An increasing number of Americans have exhausted their unemployment benefits as hiring slows, leaving job seekers without income support after months of searching. This trend reveals a gap in the labor market where layoffs are low, but finding new employment takes longer.
Impact on Specific Industries
Industries such as technology, media, and retail are particularly affected as long-term unemployment rises. Though the unemployment rate remains relatively low, economists describe the labor market as being in a ‘low hire, low fire’ cycle. Companies neither cut jobs in large numbers nor add them at pace, resulting in more workers struggling to find jobs before their benefits end.
Misleading Labor Market Indicators
The unemployment rate, although near historic lows, does not fully capture underlying pressure. More individuals work part-time despite wanting full-time positions, and household reliance on multiple jobs is increasing. Long-term unemployment is also on the rise.
Reuters described the labor stability as a potential ‘mirage,’ while Federal Reserve Chair Jerome Powell referred to the economy’s balance as ‘unusual and uncomfortable.’
Climbing Long-Term Unemployment
The number of individuals unemployed for 27 weeks or more is increasing, similar to just before the 2008 recession. While below the pandemic peaks, over 1.83 million people now fall into this category. This figure has climbed from 1.67 million last year and 1.24 million in April 2024.

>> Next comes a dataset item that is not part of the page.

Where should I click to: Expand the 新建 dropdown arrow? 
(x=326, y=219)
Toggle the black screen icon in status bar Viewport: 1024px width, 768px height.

The share of long-term unemployed workers also continues to rise, with 26 percent of unemployed Americans jobless for over 27 weeks in December, now down to 25.3 percent.
Significance of 27 Weeks
Being unemployed for 27 weeks is critical according to the Bureau of Labor Statistics. It highlights potential misalignments between job availability and worker skills, signaling a risk of individuals dropping out of the workforce entirely. The challenge isn’t just the availability of jobs but matching them with the right skills.
Although some sectors continue adding positions, workers in specific industries face prolonged job searches. Unemployment insurance becomes essential during these extended transitions, but for some, benefits expire before securing new work.
Duration of Unemployment Benefits
Typically, unemployment insurance lasts up to 26 weeks, with variations based on state laws and economic statuses. While federal extensions during economic downturns have occurred, current extensions do not reach the scale of those during the COVID-19 pandemic.
Without extensions, unemployed individuals beyond eligibility receive no further weekly payments, posing challenges like dipping into savings, incurring debt, or taking lower-paying jobs.
Insights from the Unemployment Rate
Though benefits exhaustion rises, the 4.3 percent unemployment rate as of April provides a more nuanced perspective. Despite job growth exceeding expectations with 115,000 new positions, the overall labor market remains stable but not accelerating. This reflects structural issues affecting job numbers needed to maintain steady unemployment rates.
Structural factors, such as slow population growth, aging demographics, and reduced immigration, keep the labor supply tight according to Lydia Boussour, a senior economist at EY-Parthenon.
States with the Best and Worst Benefits
Unemployment benefits vary by state, affecting eligibility, payment, and duration. States with higher wages, like Washington and Massachusetts, offer more generous benefits, with maximum weekly payments at $1,152 and $1,105 respectively.
By contrast, Southern states like Mississippi offer a maximum of $235 weekly, with Alabama, Florida, and Louisiana capped at $275. These benefits often do not cover basic living costs and expire sooner.
Future Implications
For households already struggling with inflation, the loss of unemployment benefits can be pivotal. With a slowdown in hiring and rising long-term unemployment, more individuals may face protracted job searches without financial support, increasing those exhausting their benefits.